● **WORK TO BE COMPLETED**: Reproduce the records starting at the line that contains "The height and width of the screenshot is (1960, 1886)." and running to the last line, exactly and in full.

Collected data:
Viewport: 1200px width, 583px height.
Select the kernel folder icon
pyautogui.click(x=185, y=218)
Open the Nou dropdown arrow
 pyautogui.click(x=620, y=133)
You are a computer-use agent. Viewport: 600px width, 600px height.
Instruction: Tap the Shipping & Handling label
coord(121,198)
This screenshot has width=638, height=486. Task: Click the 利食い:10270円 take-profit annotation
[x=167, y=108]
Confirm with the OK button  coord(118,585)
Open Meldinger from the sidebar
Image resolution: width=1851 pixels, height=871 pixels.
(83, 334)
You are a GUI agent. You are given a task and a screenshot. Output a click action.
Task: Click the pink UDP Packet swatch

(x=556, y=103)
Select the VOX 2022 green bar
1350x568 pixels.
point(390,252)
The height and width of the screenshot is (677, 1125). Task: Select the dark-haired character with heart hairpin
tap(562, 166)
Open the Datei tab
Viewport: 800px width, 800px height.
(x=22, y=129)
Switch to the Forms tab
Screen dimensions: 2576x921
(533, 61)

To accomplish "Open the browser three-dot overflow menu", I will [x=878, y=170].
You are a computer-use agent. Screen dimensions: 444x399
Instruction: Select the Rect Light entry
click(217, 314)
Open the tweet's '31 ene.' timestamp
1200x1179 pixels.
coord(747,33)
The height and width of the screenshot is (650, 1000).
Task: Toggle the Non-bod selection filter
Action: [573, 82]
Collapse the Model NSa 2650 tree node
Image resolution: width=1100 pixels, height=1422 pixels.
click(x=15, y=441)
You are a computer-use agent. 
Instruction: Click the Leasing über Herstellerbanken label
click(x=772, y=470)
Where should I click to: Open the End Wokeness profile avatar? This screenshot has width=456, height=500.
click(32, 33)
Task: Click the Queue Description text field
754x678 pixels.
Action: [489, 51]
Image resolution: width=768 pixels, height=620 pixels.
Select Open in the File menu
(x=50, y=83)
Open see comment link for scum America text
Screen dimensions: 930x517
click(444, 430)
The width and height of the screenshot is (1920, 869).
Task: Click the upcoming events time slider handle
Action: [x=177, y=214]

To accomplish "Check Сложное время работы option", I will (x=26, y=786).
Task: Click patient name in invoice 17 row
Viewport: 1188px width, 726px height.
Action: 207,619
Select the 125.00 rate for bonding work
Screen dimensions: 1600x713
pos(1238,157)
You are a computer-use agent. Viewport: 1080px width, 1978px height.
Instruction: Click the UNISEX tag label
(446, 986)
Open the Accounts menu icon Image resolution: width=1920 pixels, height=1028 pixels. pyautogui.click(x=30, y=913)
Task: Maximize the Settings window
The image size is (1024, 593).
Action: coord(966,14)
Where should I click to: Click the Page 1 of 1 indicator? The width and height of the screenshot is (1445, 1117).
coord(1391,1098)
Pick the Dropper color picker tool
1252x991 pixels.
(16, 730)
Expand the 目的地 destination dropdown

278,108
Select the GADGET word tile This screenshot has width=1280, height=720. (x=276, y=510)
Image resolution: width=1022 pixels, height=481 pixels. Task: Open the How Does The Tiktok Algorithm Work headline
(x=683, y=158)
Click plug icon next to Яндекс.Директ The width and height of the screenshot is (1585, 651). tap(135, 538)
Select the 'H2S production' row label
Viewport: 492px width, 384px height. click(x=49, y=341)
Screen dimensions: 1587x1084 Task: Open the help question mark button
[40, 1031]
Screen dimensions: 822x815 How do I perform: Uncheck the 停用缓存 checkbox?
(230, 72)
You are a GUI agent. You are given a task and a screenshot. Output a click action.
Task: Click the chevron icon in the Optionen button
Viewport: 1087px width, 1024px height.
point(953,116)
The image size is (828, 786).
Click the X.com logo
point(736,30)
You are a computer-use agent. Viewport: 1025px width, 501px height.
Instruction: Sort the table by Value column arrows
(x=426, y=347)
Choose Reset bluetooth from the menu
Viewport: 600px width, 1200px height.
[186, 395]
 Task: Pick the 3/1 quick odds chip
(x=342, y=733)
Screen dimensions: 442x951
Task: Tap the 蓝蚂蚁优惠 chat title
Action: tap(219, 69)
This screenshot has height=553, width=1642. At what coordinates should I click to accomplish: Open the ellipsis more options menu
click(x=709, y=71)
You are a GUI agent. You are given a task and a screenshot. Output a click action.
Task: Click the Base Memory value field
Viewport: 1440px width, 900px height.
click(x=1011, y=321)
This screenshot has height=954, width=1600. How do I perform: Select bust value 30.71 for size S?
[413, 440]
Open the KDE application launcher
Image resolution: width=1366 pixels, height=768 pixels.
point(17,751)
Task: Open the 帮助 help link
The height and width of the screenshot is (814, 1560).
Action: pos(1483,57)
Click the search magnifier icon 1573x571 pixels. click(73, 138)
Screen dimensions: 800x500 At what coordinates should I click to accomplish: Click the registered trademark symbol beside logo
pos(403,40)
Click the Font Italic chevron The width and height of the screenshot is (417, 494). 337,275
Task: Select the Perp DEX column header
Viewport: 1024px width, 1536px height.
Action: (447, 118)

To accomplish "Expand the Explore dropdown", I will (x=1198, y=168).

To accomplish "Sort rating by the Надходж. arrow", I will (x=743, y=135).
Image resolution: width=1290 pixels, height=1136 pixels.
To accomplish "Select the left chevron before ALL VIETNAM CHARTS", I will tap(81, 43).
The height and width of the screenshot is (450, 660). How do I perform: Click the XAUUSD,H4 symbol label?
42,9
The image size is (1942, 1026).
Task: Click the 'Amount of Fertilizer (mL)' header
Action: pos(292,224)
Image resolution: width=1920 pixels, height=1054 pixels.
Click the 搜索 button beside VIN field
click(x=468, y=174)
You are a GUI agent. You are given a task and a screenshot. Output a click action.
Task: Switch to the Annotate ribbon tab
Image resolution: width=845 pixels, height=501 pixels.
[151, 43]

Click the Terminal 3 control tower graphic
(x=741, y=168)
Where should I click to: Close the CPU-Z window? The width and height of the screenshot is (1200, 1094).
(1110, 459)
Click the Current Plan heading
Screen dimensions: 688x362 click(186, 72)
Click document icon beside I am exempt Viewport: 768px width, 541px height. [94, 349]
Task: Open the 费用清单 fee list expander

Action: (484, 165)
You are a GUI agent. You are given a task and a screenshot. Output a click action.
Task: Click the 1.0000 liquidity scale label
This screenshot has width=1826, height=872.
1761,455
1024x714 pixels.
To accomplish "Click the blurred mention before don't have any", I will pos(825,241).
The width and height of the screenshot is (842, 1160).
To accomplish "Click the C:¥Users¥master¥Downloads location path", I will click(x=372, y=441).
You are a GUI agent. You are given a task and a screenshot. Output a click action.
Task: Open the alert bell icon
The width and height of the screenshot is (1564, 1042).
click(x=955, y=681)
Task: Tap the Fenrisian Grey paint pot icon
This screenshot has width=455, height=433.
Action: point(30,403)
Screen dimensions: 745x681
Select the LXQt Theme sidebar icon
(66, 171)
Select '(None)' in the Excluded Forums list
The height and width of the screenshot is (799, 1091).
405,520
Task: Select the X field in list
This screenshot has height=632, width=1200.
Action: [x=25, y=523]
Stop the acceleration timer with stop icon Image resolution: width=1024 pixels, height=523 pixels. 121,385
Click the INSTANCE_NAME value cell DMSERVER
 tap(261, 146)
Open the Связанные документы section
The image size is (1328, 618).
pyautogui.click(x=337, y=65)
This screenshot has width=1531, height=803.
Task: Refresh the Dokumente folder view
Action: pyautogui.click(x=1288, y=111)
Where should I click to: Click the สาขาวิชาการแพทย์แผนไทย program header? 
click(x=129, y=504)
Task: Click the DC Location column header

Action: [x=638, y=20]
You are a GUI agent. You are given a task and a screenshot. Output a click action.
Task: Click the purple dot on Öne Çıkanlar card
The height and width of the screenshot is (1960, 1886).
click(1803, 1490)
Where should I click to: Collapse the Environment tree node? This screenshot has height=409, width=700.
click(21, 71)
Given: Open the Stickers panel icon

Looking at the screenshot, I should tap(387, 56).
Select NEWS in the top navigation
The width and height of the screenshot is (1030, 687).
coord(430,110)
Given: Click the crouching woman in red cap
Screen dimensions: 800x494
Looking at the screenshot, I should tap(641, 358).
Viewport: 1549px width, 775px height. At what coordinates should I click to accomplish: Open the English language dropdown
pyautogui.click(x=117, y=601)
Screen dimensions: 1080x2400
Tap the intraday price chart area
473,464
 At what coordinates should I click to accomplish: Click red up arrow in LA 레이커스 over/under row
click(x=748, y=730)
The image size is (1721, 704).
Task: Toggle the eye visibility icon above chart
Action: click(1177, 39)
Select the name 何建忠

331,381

● **EXPECTED ANSWER**:
The height and width of the screenshot is (1960, 1886).
click(1803, 1490)
Where should I click to: Collapse the Environment tree node? This screenshot has height=409, width=700.
click(21, 71)
Given: Open the Stickers panel icon

Looking at the screenshot, I should tap(387, 56).
Select NEWS in the top navigation
The width and height of the screenshot is (1030, 687).
coord(430,110)
Given: Click the crouching woman in red cap
Screen dimensions: 800x494
Looking at the screenshot, I should tap(641, 358).
Viewport: 1549px width, 775px height. At what coordinates should I click to accomplish: Open the English language dropdown
pyautogui.click(x=117, y=601)
Screen dimensions: 1080x2400
Tap the intraday price chart area
473,464
 At what coordinates should I click to accomplish: Click red up arrow in LA 레이커스 over/under row
click(x=748, y=730)
The image size is (1721, 704).
Task: Toggle the eye visibility icon above chart
Action: click(1177, 39)
Select the name 何建忠

331,381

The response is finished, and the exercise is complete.